Saved entries
□ □ □

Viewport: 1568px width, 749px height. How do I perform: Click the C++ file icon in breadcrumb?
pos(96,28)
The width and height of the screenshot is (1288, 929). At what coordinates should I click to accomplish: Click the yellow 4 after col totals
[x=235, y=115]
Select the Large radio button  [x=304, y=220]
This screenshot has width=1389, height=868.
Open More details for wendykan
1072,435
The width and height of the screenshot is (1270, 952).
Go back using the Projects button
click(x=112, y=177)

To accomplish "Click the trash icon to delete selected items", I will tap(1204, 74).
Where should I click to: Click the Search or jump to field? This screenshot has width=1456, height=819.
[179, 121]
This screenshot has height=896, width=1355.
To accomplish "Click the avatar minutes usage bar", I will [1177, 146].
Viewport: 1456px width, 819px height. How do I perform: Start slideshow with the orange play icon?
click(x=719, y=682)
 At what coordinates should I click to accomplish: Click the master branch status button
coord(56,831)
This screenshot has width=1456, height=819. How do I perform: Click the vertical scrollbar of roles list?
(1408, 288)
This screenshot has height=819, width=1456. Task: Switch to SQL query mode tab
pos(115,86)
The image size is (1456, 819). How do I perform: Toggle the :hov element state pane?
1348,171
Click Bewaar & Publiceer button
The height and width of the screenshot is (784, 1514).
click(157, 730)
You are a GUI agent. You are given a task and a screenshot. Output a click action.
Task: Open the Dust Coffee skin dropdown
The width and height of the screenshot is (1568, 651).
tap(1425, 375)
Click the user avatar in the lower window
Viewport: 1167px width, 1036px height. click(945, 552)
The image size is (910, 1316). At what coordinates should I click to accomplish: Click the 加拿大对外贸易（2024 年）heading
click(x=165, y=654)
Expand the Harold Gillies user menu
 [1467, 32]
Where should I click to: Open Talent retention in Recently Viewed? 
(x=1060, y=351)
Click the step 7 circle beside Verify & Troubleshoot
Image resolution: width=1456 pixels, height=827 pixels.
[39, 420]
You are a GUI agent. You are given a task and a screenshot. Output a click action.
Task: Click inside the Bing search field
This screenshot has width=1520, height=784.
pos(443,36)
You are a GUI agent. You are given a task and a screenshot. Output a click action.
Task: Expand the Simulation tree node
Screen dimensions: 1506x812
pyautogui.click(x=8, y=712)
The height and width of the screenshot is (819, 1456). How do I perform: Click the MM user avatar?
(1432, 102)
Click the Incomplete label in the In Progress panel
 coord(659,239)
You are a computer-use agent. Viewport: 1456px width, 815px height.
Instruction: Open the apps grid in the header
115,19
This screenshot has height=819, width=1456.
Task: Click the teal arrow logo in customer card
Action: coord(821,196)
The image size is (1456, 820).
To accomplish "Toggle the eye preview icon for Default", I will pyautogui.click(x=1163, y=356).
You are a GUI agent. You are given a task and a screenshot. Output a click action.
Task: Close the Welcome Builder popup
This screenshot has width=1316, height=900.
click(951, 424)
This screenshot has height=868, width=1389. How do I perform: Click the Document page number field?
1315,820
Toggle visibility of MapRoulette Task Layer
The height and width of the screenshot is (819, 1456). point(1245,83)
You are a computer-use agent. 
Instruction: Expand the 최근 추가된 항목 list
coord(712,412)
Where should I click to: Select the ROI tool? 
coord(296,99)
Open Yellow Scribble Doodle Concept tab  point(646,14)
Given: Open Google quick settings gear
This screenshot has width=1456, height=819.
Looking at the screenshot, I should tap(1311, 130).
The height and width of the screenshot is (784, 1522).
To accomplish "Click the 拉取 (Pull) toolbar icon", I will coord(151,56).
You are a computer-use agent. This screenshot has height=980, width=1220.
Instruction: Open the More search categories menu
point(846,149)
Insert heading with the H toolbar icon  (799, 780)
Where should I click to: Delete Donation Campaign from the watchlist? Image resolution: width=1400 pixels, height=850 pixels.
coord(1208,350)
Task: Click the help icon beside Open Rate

□ □ □

> Assignment
Every entry must be output again exactly as it was given.

> Solution for this problem
Viewport: 1568px width, 749px height. How do I perform: Click the C++ file icon in breadcrumb?
pos(96,28)
The width and height of the screenshot is (1288, 929). At what coordinates should I click to accomplish: Click the yellow 4 after col totals
[x=235, y=115]
Select the Large radio button  [x=304, y=220]
This screenshot has width=1389, height=868.
Open More details for wendykan
1072,435
The width and height of the screenshot is (1270, 952).
Go back using the Projects button
click(x=112, y=177)

To accomplish "Click the trash icon to delete selected items", I will tap(1204, 74).
Where should I click to: Click the Search or jump to field? This screenshot has width=1456, height=819.
[179, 121]
This screenshot has height=896, width=1355.
To accomplish "Click the avatar minutes usage bar", I will [1177, 146].
Viewport: 1456px width, 819px height. How do I perform: Start slideshow with the orange play icon?
click(x=719, y=682)
 At what coordinates should I click to accomplish: Click the master branch status button
coord(56,831)
This screenshot has width=1456, height=819. How do I perform: Click the vertical scrollbar of roles list?
(1408, 288)
This screenshot has height=819, width=1456. Task: Switch to SQL query mode tab
pos(115,86)
The image size is (1456, 819). How do I perform: Toggle the :hov element state pane?
1348,171
Click Bewaar & Publiceer button
The height and width of the screenshot is (784, 1514).
click(157, 730)
You are a GUI agent. You are given a task and a screenshot. Output a click action.
Task: Open the Dust Coffee skin dropdown
The width and height of the screenshot is (1568, 651).
tap(1425, 375)
Click the user avatar in the lower window
Viewport: 1167px width, 1036px height. click(945, 552)
The image size is (910, 1316). At what coordinates should I click to accomplish: Click the 加拿大对外贸易（2024 年）heading
click(x=165, y=654)
Expand the Harold Gillies user menu
 [1467, 32]
Where should I click to: Open Talent retention in Recently Viewed? 
(x=1060, y=351)
Click the step 7 circle beside Verify & Troubleshoot
Image resolution: width=1456 pixels, height=827 pixels.
[39, 420]
You are a GUI agent. You are given a task and a screenshot. Output a click action.
Task: Click inside the Bing search field
This screenshot has width=1520, height=784.
pos(443,36)
You are a GUI agent. You are given a task and a screenshot. Output a click action.
Task: Expand the Simulation tree node
Screen dimensions: 1506x812
pyautogui.click(x=8, y=712)
The height and width of the screenshot is (819, 1456). How do I perform: Click the MM user avatar?
(1432, 102)
Click the Incomplete label in the In Progress panel
 coord(659,239)
You are a computer-use agent. Viewport: 1456px width, 815px height.
Instruction: Open the apps grid in the header
115,19
This screenshot has height=819, width=1456.
Task: Click the teal arrow logo in customer card
Action: coord(821,196)
The image size is (1456, 820).
To accomplish "Toggle the eye preview icon for Default", I will pyautogui.click(x=1163, y=356).
You are a GUI agent. You are given a task and a screenshot. Output a click action.
Task: Close the Welcome Builder popup
This screenshot has width=1316, height=900.
click(951, 424)
This screenshot has height=868, width=1389. How do I perform: Click the Document page number field?
1315,820
Toggle visibility of MapRoulette Task Layer
The height and width of the screenshot is (819, 1456). point(1245,83)
You are a computer-use agent. 
Instruction: Expand the 최근 추가된 항목 list
coord(712,412)
Where should I click to: Select the ROI tool? 
coord(296,99)
Open Yellow Scribble Doodle Concept tab  point(646,14)
Given: Open Google quick settings gear
This screenshot has width=1456, height=819.
Looking at the screenshot, I should tap(1311, 130).
The height and width of the screenshot is (784, 1522).
To accomplish "Click the 拉取 (Pull) toolbar icon", I will coord(151,56).
You are a computer-use agent. This screenshot has height=980, width=1220.
Instruction: Open the More search categories menu
point(846,149)
Insert heading with the H toolbar icon  (799, 780)
Where should I click to: Delete Donation Campaign from the watchlist? Image resolution: width=1400 pixels, height=850 pixels.
coord(1208,350)
Task: Click the help icon beside Open Rate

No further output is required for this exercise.